Once the data have been filtered, they can be used for downstream
analysis. Here, we assess differential expression using a filtered
data.frame. For the example 608 bead types were declared informative
based on the maximum ICC. We refer to the help file of the
MLM.beadarray
function in the beadarrayFilter package for an example
on a ExpressionSetIllumina object.
> iccResults <- beadtypeFilter(dt, Quantile = 1, keepData = TRUE, delta = 0.5)
> dim(iccResults$informData)
> dat <- iccResults$informData
> eSet <- dat[, grep("Signal", names(dat))]

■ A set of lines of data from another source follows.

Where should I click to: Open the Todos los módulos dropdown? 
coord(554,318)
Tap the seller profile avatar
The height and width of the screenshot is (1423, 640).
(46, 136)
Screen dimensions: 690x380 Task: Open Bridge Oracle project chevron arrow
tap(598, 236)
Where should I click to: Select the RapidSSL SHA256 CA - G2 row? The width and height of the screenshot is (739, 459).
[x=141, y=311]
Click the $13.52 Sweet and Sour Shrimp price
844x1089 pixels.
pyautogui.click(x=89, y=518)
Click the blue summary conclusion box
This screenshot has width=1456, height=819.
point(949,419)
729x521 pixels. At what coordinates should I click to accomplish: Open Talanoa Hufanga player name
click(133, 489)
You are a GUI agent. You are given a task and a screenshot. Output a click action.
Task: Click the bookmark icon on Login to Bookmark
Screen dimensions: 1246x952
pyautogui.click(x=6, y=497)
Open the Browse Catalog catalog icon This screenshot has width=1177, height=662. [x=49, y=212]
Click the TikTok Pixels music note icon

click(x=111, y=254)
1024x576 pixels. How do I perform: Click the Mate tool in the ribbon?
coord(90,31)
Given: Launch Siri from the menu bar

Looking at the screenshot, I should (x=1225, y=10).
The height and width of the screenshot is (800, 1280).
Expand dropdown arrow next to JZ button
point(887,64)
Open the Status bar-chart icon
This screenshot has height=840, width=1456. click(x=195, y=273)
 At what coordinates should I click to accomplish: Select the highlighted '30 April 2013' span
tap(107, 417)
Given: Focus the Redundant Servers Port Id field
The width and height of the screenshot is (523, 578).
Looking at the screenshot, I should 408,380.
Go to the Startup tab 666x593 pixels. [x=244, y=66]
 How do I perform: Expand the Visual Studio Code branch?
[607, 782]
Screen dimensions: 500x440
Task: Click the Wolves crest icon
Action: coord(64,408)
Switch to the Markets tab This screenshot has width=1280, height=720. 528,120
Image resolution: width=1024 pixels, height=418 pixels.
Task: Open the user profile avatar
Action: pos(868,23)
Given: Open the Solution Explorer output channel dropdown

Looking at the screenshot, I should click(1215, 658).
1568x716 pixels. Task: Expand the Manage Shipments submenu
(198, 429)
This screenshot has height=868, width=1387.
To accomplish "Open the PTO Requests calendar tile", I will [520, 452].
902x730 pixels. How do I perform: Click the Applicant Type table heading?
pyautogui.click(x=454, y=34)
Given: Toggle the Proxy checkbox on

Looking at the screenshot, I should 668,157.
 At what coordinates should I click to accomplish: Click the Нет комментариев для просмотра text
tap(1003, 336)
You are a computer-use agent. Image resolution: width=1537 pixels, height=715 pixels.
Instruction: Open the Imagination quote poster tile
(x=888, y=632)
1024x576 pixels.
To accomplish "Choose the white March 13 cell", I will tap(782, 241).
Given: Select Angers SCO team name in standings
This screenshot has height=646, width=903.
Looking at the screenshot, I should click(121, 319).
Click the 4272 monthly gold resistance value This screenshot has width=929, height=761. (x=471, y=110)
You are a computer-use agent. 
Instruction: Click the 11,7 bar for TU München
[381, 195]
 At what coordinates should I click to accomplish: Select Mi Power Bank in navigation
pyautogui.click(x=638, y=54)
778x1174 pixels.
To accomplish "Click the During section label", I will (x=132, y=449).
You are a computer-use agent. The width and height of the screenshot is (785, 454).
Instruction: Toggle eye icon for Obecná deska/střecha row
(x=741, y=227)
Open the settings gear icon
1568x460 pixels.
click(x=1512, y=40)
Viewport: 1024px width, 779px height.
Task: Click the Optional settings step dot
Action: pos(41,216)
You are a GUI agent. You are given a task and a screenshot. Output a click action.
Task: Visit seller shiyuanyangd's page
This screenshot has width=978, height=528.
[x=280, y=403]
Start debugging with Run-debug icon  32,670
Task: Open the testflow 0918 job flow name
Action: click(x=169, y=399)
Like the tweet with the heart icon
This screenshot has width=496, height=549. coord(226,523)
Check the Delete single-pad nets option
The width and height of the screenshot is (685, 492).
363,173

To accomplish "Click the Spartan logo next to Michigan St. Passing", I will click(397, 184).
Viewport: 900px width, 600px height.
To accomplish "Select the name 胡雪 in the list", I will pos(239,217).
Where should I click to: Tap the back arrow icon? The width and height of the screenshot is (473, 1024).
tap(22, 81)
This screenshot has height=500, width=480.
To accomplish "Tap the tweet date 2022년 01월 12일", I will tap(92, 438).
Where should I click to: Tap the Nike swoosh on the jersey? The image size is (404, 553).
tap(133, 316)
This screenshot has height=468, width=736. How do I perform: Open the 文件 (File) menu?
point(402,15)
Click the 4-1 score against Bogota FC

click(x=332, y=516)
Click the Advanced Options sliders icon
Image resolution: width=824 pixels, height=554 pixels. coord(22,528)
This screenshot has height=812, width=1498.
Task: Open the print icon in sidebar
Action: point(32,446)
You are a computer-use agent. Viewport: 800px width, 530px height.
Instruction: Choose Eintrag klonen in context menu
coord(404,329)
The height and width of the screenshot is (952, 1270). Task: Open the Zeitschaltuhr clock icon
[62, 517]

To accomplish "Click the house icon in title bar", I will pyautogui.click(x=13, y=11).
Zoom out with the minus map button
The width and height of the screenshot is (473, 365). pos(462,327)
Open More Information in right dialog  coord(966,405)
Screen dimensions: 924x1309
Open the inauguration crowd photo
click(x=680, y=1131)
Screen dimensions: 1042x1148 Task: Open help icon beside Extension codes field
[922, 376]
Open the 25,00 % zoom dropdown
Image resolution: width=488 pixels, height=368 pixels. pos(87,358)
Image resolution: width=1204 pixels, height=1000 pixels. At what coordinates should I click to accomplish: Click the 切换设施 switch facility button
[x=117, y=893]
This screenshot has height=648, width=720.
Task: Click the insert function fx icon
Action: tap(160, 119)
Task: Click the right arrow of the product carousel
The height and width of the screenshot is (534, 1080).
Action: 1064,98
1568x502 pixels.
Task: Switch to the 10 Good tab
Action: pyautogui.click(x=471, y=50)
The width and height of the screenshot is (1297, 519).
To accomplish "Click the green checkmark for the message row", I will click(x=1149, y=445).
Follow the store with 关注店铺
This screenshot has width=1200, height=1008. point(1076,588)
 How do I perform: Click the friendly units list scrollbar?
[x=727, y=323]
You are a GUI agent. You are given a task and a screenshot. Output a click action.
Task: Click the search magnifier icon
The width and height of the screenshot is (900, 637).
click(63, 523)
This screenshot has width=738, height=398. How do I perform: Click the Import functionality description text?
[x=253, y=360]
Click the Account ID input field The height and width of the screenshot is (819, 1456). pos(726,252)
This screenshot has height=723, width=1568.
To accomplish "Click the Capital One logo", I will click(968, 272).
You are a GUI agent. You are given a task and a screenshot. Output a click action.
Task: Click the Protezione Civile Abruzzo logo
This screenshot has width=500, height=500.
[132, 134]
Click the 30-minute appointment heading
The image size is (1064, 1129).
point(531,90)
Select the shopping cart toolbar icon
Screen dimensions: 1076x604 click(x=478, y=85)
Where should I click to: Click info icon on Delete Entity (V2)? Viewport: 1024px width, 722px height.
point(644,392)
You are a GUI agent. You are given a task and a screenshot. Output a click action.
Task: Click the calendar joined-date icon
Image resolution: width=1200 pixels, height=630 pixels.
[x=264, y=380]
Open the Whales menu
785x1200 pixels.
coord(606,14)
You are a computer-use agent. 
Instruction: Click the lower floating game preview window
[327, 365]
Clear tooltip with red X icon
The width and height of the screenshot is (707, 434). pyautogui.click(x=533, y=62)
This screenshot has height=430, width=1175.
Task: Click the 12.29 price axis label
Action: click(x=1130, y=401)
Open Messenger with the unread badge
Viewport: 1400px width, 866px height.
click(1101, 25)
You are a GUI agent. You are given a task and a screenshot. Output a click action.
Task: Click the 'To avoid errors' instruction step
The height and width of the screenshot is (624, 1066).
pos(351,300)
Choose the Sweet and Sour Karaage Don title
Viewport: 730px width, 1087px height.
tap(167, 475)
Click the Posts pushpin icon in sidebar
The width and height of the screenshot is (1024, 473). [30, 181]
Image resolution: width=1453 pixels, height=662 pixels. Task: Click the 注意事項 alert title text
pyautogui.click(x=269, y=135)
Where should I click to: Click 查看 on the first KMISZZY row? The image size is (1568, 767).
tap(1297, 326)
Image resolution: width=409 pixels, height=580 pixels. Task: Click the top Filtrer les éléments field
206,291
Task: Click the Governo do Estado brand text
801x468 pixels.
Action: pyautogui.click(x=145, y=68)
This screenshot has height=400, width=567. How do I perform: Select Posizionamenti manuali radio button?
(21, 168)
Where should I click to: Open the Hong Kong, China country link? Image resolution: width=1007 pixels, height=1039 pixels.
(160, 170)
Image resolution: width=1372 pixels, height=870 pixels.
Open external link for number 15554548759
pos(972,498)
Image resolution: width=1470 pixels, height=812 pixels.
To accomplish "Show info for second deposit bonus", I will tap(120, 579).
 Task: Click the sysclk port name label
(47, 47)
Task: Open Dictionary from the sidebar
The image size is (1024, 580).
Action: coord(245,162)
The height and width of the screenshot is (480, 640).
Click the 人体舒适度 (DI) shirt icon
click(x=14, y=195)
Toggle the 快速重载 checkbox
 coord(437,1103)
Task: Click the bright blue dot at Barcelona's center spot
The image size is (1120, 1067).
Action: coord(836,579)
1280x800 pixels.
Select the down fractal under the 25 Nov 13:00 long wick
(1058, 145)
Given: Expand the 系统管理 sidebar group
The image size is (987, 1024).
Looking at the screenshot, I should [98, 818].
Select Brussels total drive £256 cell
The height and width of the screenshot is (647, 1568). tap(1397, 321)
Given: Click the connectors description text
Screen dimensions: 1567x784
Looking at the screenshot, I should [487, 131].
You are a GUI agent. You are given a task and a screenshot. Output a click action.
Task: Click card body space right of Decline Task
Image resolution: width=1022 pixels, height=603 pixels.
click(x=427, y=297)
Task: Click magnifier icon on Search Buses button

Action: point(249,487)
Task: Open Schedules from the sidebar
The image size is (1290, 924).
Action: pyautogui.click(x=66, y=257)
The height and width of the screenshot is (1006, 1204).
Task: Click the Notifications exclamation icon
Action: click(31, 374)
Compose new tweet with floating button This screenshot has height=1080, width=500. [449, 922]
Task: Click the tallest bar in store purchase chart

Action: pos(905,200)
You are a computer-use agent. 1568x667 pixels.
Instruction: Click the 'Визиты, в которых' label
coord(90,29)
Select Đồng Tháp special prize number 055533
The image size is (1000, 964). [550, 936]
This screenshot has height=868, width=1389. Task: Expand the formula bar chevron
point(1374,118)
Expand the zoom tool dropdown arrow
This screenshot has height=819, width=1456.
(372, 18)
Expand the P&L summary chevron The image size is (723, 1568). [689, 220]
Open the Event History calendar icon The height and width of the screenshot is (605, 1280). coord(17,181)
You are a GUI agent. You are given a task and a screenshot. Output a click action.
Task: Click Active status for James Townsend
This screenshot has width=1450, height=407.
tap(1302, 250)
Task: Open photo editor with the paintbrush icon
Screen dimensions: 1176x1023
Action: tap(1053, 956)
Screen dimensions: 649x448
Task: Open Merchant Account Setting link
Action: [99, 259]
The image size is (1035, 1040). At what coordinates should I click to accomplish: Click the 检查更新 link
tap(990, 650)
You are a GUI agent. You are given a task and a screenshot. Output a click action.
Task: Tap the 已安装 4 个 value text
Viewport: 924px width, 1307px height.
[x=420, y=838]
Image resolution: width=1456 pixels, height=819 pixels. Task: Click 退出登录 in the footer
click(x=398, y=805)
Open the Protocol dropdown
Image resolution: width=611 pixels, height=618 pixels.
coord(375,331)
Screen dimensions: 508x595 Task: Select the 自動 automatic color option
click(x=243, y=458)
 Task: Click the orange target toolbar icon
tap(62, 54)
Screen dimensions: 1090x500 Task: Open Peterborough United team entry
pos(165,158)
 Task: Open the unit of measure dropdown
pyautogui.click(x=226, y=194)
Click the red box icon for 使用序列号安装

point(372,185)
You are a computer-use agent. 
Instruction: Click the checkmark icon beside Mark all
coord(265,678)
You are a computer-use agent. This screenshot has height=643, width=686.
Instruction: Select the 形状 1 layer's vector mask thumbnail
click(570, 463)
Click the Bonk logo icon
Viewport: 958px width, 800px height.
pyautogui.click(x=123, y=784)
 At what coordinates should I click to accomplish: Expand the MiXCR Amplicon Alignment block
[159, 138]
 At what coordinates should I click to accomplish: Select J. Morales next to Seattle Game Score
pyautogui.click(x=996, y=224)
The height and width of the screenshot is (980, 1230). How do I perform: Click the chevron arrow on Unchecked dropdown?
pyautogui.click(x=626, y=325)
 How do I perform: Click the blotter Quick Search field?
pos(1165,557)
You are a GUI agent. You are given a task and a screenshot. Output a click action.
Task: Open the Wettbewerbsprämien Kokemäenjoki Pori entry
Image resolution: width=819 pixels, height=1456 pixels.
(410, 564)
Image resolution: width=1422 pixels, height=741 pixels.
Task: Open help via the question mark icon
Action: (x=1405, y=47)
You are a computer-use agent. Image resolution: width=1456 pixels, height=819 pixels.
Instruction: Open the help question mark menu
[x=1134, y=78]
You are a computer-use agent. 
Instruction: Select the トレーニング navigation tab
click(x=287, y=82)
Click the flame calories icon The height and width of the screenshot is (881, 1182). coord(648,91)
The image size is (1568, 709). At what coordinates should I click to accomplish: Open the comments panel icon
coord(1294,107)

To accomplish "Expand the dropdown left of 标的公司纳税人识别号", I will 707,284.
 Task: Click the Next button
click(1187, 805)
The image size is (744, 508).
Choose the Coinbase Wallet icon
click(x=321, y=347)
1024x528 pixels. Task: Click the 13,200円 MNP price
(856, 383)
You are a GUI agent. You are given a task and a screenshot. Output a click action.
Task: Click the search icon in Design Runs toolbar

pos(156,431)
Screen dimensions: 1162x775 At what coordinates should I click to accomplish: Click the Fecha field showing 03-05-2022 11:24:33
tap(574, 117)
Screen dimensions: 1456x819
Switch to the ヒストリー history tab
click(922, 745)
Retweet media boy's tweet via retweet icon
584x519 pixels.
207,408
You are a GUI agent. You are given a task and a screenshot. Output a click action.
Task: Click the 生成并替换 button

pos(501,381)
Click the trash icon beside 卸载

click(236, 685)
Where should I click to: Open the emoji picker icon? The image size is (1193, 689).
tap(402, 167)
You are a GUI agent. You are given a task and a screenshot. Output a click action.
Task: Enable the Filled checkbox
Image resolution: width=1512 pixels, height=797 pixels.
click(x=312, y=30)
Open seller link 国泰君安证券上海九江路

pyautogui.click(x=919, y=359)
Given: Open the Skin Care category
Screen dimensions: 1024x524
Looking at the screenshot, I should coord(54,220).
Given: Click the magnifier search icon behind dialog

> seSet <- dat[, grep("STDERR", names(dat))]
> nSet <- dat[, grep("NBEADS", names(dat))]
We define the group variable to compare concentrations 0.3 and 0.1 pM in the spike-in data. This is done by selecting the column numbers of the arrays corresponding to the concentrations of interest.
> group1 <- c(26, 32, 38, 44)
> group2 <- c(27, 33, 39, 45)
> fit1 <- MLM.beadarray(eSet, seSet, nSet, list(group1, group2),
+ var.equal = TRUE, max.iteration = 20, method = "ML")
The output of the MLM.beadarray
function can then be used to test for
equality of mean expression between the two concentrations
> df <- length(group1) + length(group2) - 2
> fit1$pvalue <- 2 * (1-pt(abs(fit1$t.statistics), df))
> fit1$pvalAdjust <- p.adjust(fit1$pvalue, method = "fdr", n = length(fit1$pvalue))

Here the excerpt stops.